Care England advirtió al gobierno que estas medidas agravarán la crisis en el sector Salud, que depende parcialmente de los trabajadores extranjeros. Starmer queda así entre la espada y la pared: o compite con la extrema derecha en la guerra contra los inmigrantes o satisface la imperiosa necesidad de paliar la crisis de la salud pública.

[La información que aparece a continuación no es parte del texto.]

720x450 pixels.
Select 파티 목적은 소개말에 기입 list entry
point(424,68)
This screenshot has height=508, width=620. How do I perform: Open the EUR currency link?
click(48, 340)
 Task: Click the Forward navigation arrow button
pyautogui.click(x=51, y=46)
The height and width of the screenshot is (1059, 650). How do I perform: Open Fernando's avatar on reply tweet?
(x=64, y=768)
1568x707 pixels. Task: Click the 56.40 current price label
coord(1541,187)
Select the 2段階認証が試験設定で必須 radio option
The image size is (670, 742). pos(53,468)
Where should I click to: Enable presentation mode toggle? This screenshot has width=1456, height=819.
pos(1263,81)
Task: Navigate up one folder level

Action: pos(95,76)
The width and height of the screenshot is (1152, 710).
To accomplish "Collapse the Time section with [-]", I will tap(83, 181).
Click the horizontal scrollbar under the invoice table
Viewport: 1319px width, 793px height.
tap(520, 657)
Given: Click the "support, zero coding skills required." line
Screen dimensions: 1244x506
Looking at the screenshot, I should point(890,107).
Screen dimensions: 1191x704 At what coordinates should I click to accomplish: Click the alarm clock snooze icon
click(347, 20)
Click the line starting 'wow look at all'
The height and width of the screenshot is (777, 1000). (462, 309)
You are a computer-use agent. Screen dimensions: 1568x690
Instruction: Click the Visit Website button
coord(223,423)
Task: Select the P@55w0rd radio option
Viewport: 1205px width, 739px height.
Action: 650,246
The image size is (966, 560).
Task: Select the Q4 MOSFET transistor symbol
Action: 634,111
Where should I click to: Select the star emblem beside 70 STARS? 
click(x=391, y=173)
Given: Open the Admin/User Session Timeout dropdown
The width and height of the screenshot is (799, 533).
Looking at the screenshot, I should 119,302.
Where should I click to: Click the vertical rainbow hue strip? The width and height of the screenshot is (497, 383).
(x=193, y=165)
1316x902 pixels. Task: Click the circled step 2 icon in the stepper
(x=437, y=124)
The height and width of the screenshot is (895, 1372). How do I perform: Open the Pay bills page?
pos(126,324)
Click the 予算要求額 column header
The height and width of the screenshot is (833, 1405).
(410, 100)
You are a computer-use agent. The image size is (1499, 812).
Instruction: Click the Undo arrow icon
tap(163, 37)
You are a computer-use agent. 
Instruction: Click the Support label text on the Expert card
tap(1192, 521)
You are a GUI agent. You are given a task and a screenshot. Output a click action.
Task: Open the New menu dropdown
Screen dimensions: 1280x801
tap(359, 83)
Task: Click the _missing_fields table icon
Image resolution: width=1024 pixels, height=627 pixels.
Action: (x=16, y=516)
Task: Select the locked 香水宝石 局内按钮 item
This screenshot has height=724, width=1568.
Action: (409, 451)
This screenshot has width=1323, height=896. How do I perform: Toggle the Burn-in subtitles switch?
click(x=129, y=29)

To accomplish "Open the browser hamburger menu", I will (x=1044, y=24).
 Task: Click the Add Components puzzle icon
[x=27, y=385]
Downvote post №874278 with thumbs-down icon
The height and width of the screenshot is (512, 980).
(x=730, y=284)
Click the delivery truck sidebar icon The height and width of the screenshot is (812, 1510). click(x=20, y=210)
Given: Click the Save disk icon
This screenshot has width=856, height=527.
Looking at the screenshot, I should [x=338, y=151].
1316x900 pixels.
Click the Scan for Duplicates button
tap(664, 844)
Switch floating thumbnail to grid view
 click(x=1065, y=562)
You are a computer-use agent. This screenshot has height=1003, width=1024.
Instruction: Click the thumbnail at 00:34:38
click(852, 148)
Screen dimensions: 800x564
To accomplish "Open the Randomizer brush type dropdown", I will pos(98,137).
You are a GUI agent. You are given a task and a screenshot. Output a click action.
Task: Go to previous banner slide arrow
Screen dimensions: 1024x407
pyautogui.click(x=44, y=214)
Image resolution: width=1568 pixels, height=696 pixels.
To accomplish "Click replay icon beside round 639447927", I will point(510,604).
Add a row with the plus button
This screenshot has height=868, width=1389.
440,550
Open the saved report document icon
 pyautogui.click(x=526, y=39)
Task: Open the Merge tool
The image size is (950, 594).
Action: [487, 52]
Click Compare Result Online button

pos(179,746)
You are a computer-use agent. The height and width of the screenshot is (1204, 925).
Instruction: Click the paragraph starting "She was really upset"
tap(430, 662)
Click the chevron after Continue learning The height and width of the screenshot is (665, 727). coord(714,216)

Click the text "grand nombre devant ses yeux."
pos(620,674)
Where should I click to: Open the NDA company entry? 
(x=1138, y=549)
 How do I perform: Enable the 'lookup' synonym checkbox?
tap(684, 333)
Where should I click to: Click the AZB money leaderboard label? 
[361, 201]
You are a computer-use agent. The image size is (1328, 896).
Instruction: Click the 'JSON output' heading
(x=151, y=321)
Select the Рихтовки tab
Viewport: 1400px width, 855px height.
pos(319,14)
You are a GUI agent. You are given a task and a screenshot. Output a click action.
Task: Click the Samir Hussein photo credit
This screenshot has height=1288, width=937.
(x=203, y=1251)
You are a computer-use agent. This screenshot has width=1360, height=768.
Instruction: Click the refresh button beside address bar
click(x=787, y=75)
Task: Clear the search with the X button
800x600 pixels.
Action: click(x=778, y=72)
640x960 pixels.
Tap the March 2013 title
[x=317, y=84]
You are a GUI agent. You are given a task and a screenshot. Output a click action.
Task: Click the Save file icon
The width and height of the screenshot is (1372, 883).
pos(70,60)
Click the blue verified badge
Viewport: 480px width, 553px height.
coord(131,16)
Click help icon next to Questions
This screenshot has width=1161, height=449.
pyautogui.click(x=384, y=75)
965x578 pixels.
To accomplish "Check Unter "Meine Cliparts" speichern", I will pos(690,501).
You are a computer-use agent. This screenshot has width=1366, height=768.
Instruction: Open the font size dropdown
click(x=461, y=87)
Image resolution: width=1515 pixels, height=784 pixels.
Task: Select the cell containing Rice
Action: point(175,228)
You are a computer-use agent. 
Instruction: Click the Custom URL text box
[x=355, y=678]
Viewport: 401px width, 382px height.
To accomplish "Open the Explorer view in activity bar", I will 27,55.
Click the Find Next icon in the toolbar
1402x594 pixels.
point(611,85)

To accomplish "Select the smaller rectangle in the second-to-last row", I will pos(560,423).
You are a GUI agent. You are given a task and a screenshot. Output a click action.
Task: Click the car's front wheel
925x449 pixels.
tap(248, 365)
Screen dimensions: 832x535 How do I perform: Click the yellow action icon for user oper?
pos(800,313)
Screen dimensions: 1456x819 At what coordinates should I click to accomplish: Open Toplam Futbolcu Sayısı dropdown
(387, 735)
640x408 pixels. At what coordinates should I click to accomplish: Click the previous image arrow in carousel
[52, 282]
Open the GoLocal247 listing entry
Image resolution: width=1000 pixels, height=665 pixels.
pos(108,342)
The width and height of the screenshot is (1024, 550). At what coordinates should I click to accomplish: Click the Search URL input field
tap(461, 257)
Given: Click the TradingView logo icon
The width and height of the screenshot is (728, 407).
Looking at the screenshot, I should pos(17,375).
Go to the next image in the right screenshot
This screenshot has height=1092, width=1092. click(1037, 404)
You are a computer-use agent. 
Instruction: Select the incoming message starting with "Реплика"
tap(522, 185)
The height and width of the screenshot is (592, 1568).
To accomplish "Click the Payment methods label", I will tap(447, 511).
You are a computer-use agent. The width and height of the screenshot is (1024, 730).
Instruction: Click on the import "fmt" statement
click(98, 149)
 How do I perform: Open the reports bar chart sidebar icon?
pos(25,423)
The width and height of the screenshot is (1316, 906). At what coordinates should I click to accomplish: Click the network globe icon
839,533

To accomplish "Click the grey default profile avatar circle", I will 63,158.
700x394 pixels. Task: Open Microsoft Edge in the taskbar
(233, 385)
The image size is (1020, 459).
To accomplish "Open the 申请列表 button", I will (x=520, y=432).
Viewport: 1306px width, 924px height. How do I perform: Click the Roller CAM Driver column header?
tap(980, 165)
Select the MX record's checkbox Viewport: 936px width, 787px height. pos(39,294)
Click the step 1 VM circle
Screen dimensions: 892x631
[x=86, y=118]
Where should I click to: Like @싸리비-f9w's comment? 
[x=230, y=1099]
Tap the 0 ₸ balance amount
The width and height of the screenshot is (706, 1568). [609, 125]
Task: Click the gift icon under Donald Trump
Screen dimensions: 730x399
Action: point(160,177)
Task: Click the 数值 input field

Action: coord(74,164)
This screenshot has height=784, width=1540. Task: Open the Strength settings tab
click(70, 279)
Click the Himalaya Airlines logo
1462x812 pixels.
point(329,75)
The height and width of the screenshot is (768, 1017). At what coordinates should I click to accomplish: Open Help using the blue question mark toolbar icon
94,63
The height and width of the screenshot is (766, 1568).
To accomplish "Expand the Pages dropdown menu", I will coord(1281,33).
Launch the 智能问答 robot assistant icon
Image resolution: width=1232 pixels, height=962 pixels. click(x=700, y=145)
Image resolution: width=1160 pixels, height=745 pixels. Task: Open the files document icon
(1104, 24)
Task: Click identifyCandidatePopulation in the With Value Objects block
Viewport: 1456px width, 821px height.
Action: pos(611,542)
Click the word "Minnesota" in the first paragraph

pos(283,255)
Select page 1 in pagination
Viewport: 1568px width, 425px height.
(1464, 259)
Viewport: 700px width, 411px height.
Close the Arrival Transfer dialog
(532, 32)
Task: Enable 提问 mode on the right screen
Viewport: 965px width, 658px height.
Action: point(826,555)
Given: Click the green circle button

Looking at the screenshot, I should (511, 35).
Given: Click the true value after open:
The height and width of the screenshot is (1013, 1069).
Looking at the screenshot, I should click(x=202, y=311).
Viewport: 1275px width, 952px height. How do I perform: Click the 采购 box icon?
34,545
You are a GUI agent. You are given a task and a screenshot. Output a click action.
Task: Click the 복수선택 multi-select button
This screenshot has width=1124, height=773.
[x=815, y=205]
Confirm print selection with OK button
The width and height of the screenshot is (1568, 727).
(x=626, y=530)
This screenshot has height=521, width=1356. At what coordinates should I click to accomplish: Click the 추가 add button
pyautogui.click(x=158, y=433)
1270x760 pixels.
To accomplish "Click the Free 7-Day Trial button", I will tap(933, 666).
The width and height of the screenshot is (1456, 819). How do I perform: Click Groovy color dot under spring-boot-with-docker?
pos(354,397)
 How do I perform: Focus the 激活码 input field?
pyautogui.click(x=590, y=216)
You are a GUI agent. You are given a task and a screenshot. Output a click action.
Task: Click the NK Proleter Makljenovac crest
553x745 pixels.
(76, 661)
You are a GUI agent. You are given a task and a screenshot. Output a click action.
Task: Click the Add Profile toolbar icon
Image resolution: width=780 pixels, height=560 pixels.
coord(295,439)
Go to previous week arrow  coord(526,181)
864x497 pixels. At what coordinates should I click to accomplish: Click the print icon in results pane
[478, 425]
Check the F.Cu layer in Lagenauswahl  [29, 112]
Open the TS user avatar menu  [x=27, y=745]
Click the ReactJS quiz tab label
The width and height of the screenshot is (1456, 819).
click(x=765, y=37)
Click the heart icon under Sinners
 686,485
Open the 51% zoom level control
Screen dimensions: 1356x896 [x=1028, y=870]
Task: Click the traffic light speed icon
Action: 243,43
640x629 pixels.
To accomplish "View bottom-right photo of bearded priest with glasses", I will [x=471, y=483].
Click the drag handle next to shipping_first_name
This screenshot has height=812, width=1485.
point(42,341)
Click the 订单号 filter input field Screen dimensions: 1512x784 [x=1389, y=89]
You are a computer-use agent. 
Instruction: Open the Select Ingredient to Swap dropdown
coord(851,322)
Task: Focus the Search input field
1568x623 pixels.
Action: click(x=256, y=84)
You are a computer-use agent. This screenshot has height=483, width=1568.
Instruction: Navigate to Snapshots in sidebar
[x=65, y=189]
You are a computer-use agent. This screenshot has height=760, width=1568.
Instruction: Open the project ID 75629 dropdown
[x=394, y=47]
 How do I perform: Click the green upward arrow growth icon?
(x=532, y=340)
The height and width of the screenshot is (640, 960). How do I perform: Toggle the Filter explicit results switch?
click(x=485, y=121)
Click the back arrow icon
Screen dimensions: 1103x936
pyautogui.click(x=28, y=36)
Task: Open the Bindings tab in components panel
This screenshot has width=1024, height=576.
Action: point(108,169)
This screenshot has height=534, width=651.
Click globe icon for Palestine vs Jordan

Recuperar el control sobre el sistema de inmigración es un anhelo que recuerda incluso en el lenguaje el empleado de Farage. Con ello Labor abandona la creencia de que la inmigración es un factor positivo para el crecimiento económico. Su posición actual es similar a la de Farage cuando hace una década señalaba precisamente que Inglaterra se estaba volviendo un lugar extraño en el que el inglés había dejado de ser el idioma nacional. Pero lo que se criticaba en Farage ahora parece legítimo en boca de Starmer, quien se ofrece como paladín de una nación integrada mediante el lenguaje y los valores compartidos. Acosado por Farage, como lo fueron Cameron, May, Johnson y Zunak (Truss estaba fuera de sus cabales), Starmer corre el riesgo de repetir la historia que condujo al Reino Unido a la debacle llamada Brexit y la insurgencia del populismo nacionalista que amenaza bloquear el proceso de recuperación que muchos todavía esperan del gobierno laborista.